--- In qalam@yahoogroups.com, "Peter T. Daniels" <grammatim@...>
wrote:
> suzmccarth wrote:
> >
> > Fevrier published in 1959 but it was a second edition - I have
not
> > seen the first edition, 1948, nor have I seen it quoted. He
readily
> > admits that the second edition includes additional material that
> > was not in the first.
>
> I have only the first edition. I once compared pages in the two
editions
> at random and found no differences. Maybe the 2nd corrects typos
in the
> 1st.

As you say, it is Fevrier's word. Of course, I have many times seen
Fevrier and Cohen referenced as 1959 and 1958 respectively. I am
now wondering if there is some publishing reason why Fevrier is not
listed as 1948.

Here is the preface to Fevrier's 2nd edition. I only give this as a
bit of editing trivia you may be interested in - it has nothing to
do with his use of the word neosyllabary which is integral to his
chapter on Brahmi, etc.

"The second edition is not a simple reproduction of the first.
Archeological discoveries and the progress of science imposed an
overhaul of the text on many points. We could assuredly have
resorted to the classic procedure, adding to an unchanged text a few
dozen pages in which we would have completed, modified and
contradicted our preceding affirmations. We would have preferred,
in spite of the material difficulties, to revise the text itself.

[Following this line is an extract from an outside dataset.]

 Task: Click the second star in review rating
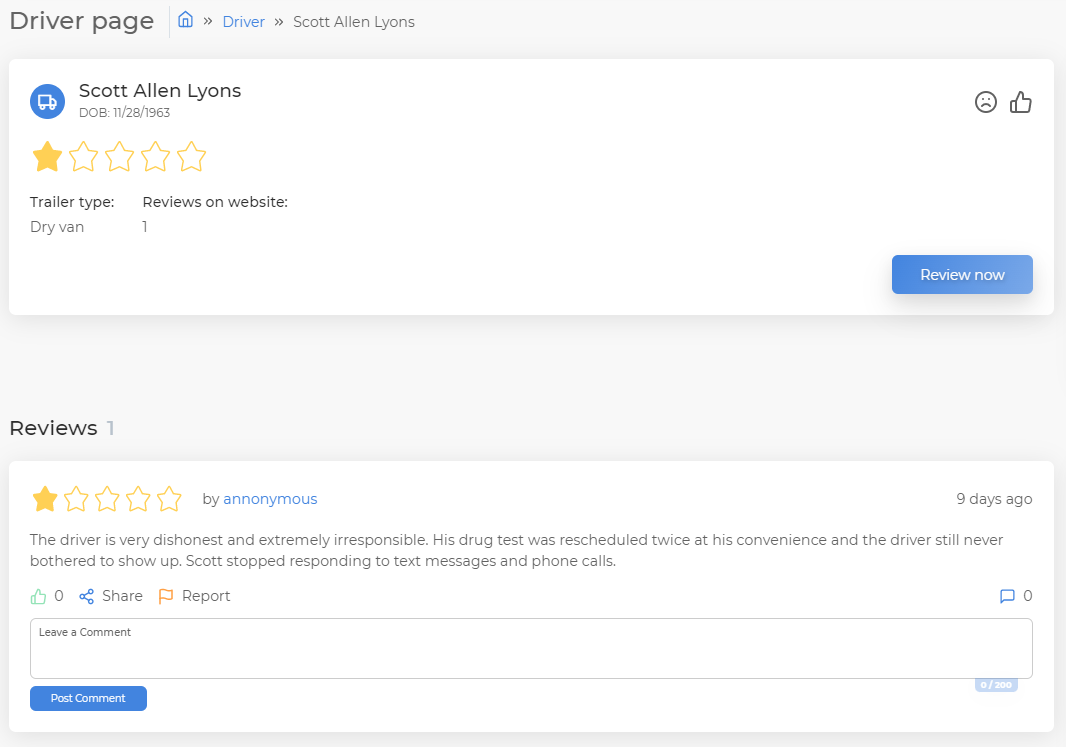(x=76, y=499)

The reader will therefore find in this second edition, inserted into
the very body of the book entirely new developments, for example, on
the Mycean script, on the Protophoenecian script, on the Latin
alphabet, on the Libyan and Ibero-Tartessian scripts, etc." (my
translation)

> > Cohen says in his Ecriture (abrege), 1953, that his book "Grande
> > Invention de l'Ecriture", 1958, in which he uses the word
> > neosyllabisme, was actually written in 1947 and was then at the
> > printer (in 1953). He started the book before the war but he
> > stopped to fight in the resistance.
>
> Ditto Gelb's *Study of Writing*. Cohen's "Hamito-Semitic"
dictionary
> (1947) has the same history.

Thank you. It is helpful to know in which decade a book is written.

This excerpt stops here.